You can use sync to sync the entity object’s state with the remote state during the execution run:

synced_execution = remote.sync(execution, sync_nodes=True)
node_keys = synced_execution.node_executions.keys()

node_executions will fetch all the underlying node executions recursively.

To fetch output of a specific node execution:

node_execution_output = synced_execution.node_executions["n1"].outputs["model_file"]

Node here can correspond to a task, workflow, or branch node.

Reference launch plan executions#

When retrieving and inspecting an execution which calls a launch plan, the launch plan manifests as a sub-workflow which can be found within the workflow_executions of a given node execution. Note that the workflow execution of interest must again be synced in order to inspect the input and output of the contained tasks.

@task
def add_random(x: int) -> int:
    return x + random.randint(1, 100)

@workflow
def sub_wf(x: int) -> int:
    x = add_random(x=x)
    return add_random(x=x)

sub_wf_lp = LaunchPlan.get_or_create(
    name="sub_wf_lp",
    workflow=sub_wf,
)

@workflow
def parent_wf(x: int = 1) -> int:
    x = add_random(x=x)
    return sub_wf_lp(x=x)

To get the output of the first add_random call in sub_wf, you can do the following with the execution from the parent_wf:

execution = remote.fetch_execution(
    name="adgswtrzfn99k2cws49q",
    project="flytesnacks",
    domain="development",
)
remote.sync_execution(execution, sync_nodes=True)
remote.sync_execution(execution.node_executions['n1'].workflow_executions[0], sync_nodes=True)
out = execution.node_executions['n1'].workflow_executions[0].node_executions['n0'].outputs['o0']

Listing entities#

To list recent executions, use the recent_executions method:

recent_executions = remote.recent_executions(
    project="flytesnacks",
    domain="development",
    limit=10,
)

The limit parameter is optional and defaults to 100.

To list tasks by version, use the UnionRemote.list_tasks_by_version method.

tasks = remote.list_tasks_by_version(
    project="flytesnacks",
    domain="development",
    version="v1",
)

Terminating an execution#

To terminate an execution, use the terminate method:

execution = remote.fetch_execution(
    name="fb22e306a0d91e1c6000",
    project="flytesnacks",
    domain="development",
)
remote.terminate(execution, cause="Code needs to be updated")

Stored rows ->
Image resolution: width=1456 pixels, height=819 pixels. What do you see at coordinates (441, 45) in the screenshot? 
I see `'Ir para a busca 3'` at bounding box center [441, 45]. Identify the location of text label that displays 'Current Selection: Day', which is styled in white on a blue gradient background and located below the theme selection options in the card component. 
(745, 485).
==
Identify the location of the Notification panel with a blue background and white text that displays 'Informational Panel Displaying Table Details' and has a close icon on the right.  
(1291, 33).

Request ->
Copy out the page text above word for word, from "To fetch output" to "or branch node.".

Right answer ->
To fetch output of a specific node execution:

node_execution_output = synced_execution.node_executions["n1"].outputs["model_file"]

Node here can correspond to a task, workflow, or branch node.